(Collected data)

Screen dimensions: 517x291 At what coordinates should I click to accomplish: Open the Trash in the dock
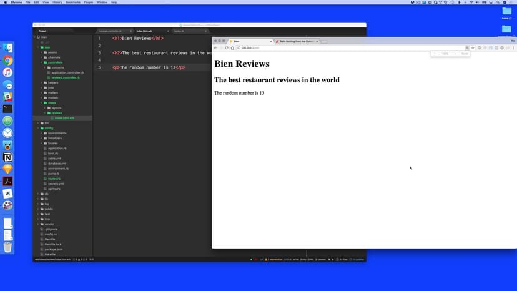click(7, 247)
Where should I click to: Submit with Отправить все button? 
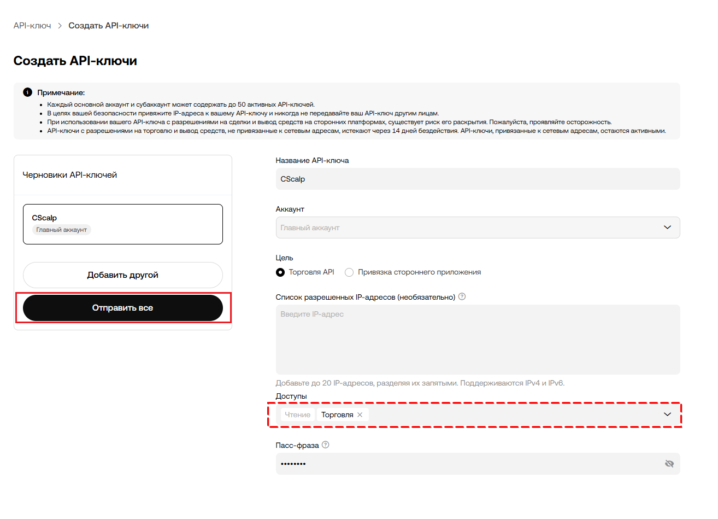(123, 308)
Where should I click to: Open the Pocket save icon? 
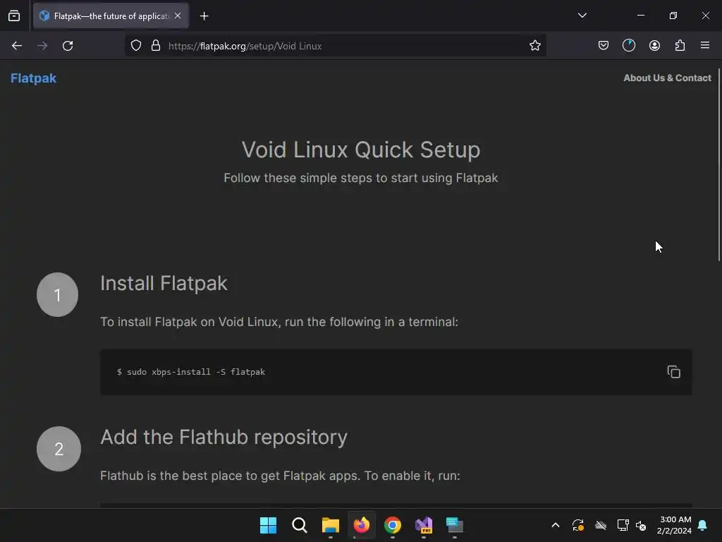coord(604,46)
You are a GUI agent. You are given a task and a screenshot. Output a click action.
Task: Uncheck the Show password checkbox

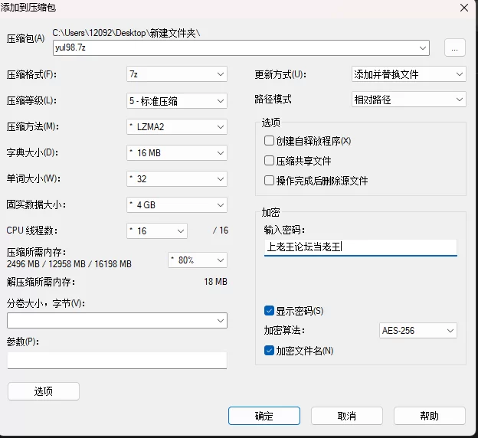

▶ **ASSIGNED TASK**:
Only the lines from the one containing "You are a GUI" through the last line of the records above should be repeated, exactly and without pictures.

▶ **ANSWER FOR THE TASK**:
You are a GUI agent. You are given a task and a screenshot. Output a click action.
Task: Uncheck the Show password checkbox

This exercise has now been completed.